PRESS RELEASE
Who Are Barak Obama's
Biggest Supporters?
April 24, 2007 (EIRNS)—The financial industry, including hedge funds, comprises Sen. Barak Obama's second largest base of support, just behind the legal industry, according to the First Quarter reports candidates for the 2008 Presential nomination filed with the Federal Election Commission on April 15. Obama raised $25 million in the first quarter of 2007; contributors of one-third of that amount, did not list their employer. Of the $16 million which is documented, investment banks, private equity firms, and hedge funds contributed a minimum of $1.12 million from at least 140 financial institutions.

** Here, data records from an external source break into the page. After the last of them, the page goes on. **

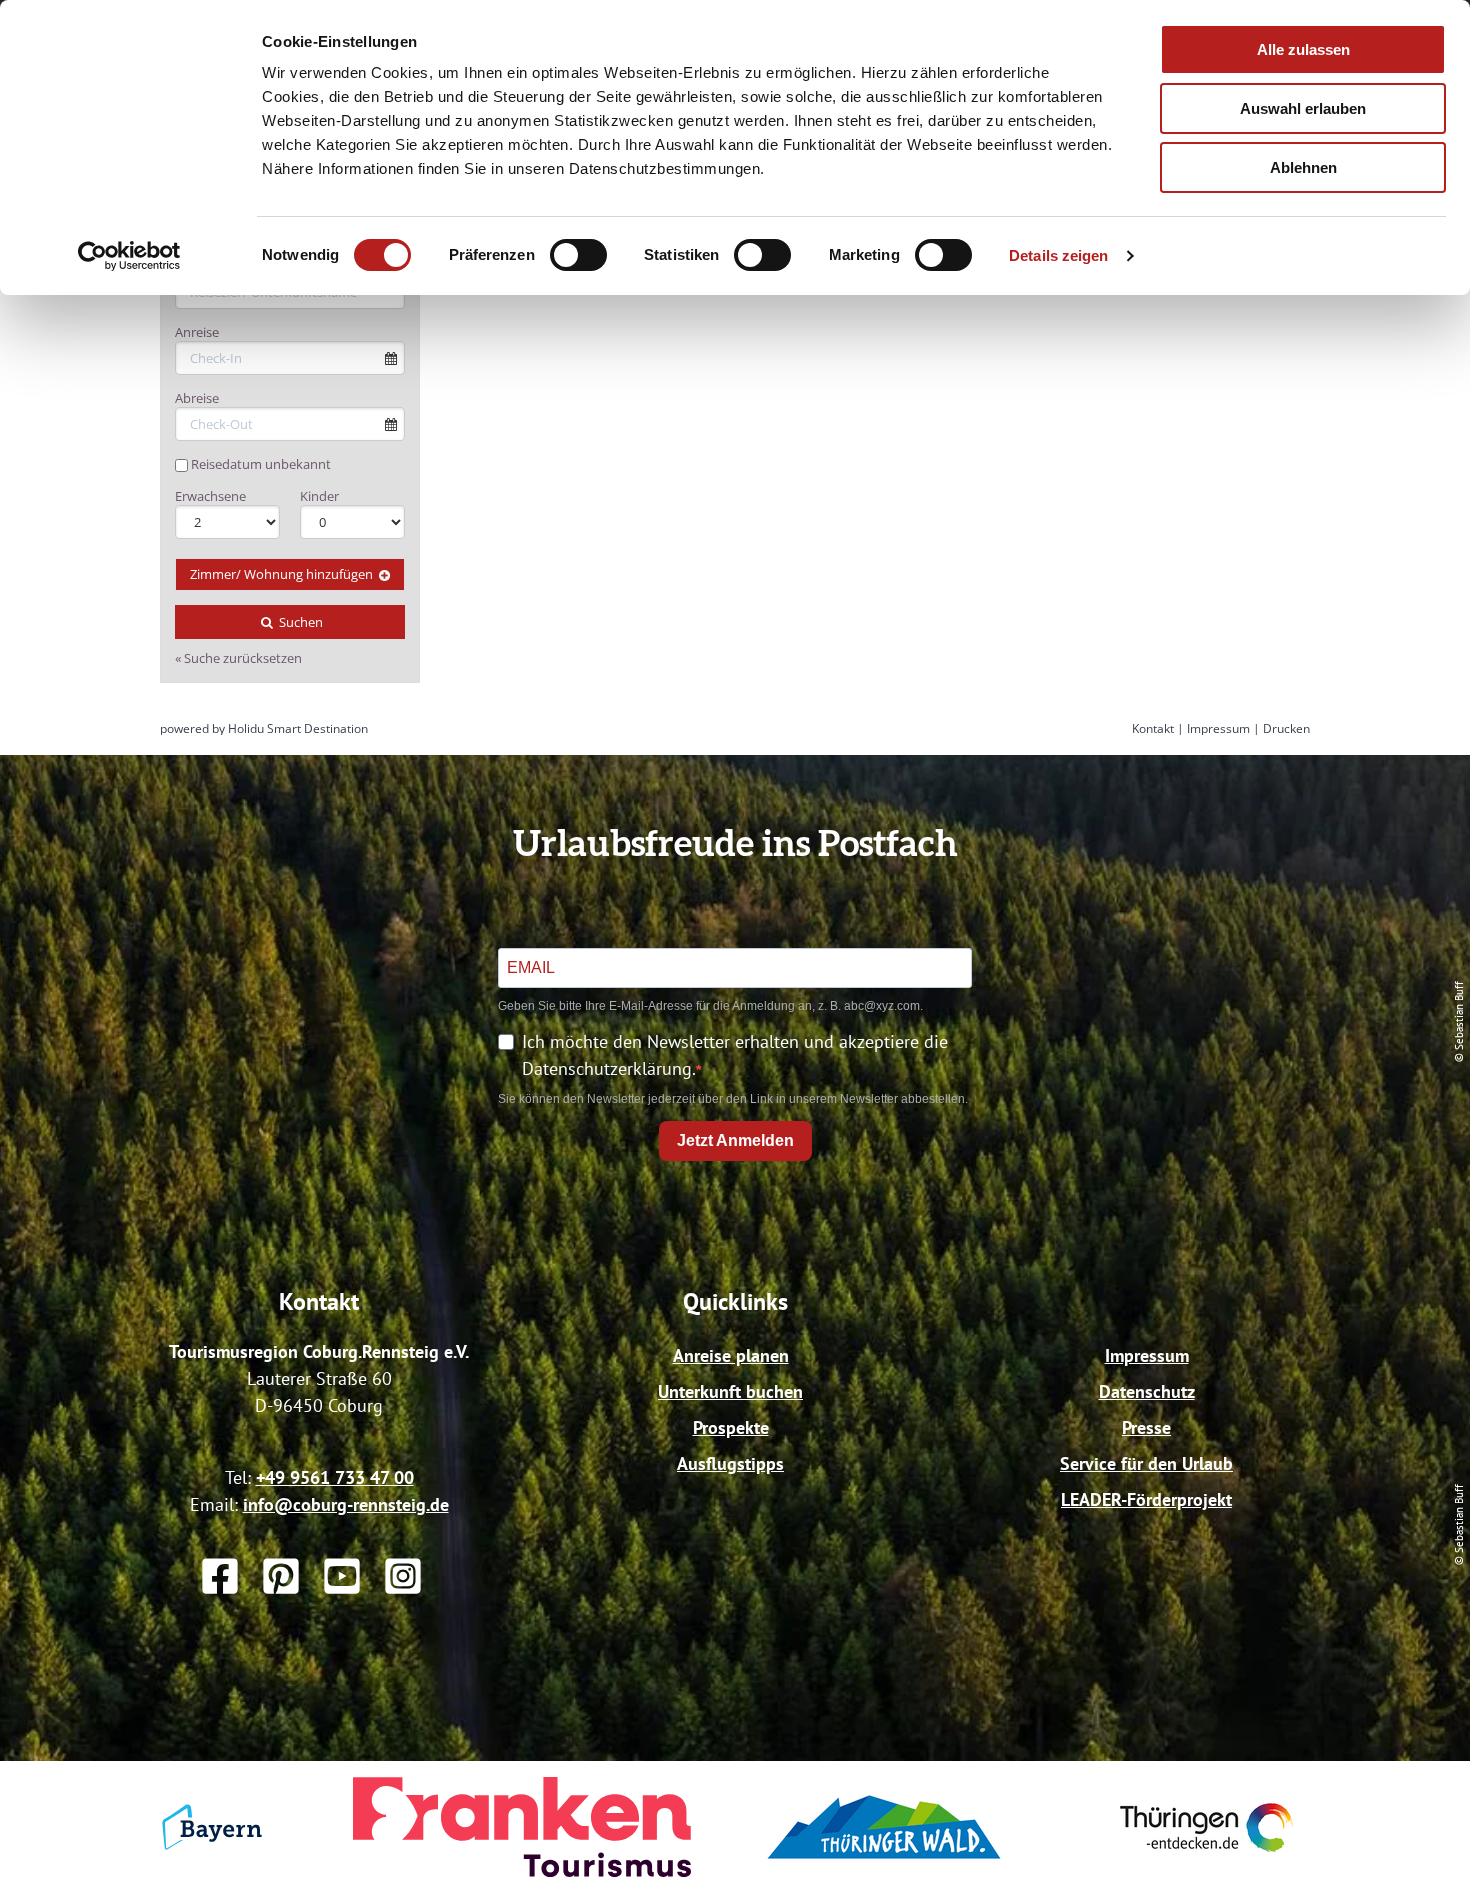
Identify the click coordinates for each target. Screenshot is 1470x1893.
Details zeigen (1058, 255)
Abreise (197, 398)
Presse (1146, 1427)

This figure represents contributions from individual employees in financial firms organized by fundraisers in those firms, who also raise money outside those firms, contributing to a far larger influx.

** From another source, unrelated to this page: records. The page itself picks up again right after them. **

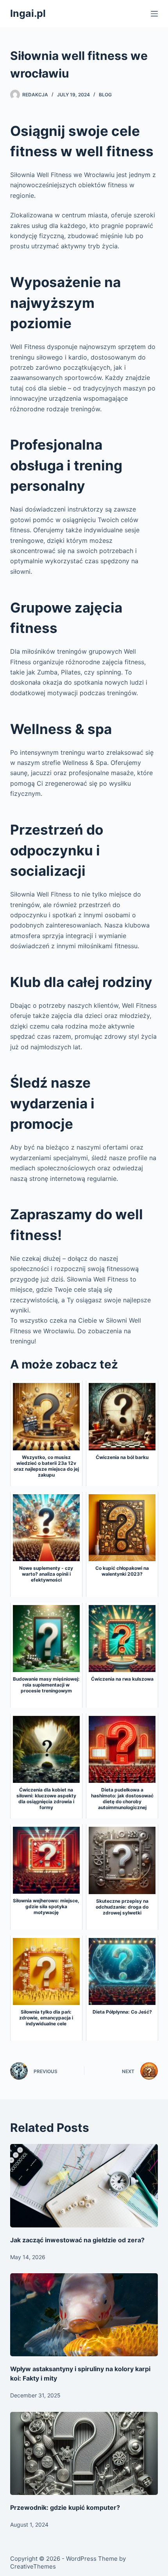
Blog (105, 95)
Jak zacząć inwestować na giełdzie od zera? (77, 2240)
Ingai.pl (28, 13)
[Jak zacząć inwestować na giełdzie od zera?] (84, 2185)
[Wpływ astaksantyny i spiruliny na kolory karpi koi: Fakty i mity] (84, 2315)
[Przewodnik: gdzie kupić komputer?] (84, 2453)
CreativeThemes (33, 2566)
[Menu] (154, 13)
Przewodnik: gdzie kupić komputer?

In "`Ask the Man Who Owns One,'" a discussion paper on the 2008 Presidential candidates, LaRouche raises the critical question, "Who owns the candidate to be chosen?"
There is no hard-and-fast division between investment firms, leveraged buy-out firms, and hedge funds. Hedge funds are believed to represent more than half of the trading volumes on all major stock exchanges worldwide — believed to, because hedge funds have successfully fought back all efforts of the U.S. Congress to require even their registration, let alone regulation, or taxation of offshore profits. Further, nearly every major money management firm has hundreds of millions of assets run by hedge fund managers. And, it is the hedge funds which have been the biggest buyers of initial public offerings (IPOs).
Hedge fund contributors to Obama include: The Blackstone Group, which manages $78 billion in assets, and contributed $42,000. Blackstone recently purchased the Peter Cooper apartments on New York City's Lower East Side—the last, high-quality, rent-controlled housing complex in Manhattan—and plans an IPO to put the apartments up for sale, with market-rate rents. Others hedge fund contributors include Bain Capital, $6,900; Centerbridge Partners, formed by ex-Blackstone employees, $7,100 (Centerbridge has been involved in the "financial locust" bidding to take over Chrysler Corp.); and Fortress Investment Group, $6,900. Fortress, where candidate John Edwards worked as a "senior advisor" from October 2005 until December 2006, has recently purchased a low-income housing project in Dresden, Germany, to put up for sale with market-level rents; Grosvenor Capital Management, a $13 billion hedge fund, $9,200; Ivory Investment Management, $4,600; Soros Fund Management, $6,200; Tiger Management, $9,200; The Carlyle Group, which manages $56 billion, and will launch its own hedge fund in May; York Capital Management, a $33 billion hedge fund, $18,400.
In addition, Wall Street investment firms and buy-out specialists made these contributions: Bear Stearns, $10,500; Credit Suisse Bank, $44,200; Goldman Sachs, $120,000; Chicago-based investment firm Henry Crown & Co., $24,600; Lazard (managed by forced bankruptcy buy-out specialist Felix Rohatyn for decades), $12,700; Lehman Brothers, $33,800; Merrill Lynch, $30,000; Morgan Stanley, 30,600; UBS, the Zurich-based bank, $141,000; William Blair & Co., investment firm, $10,000; among many others.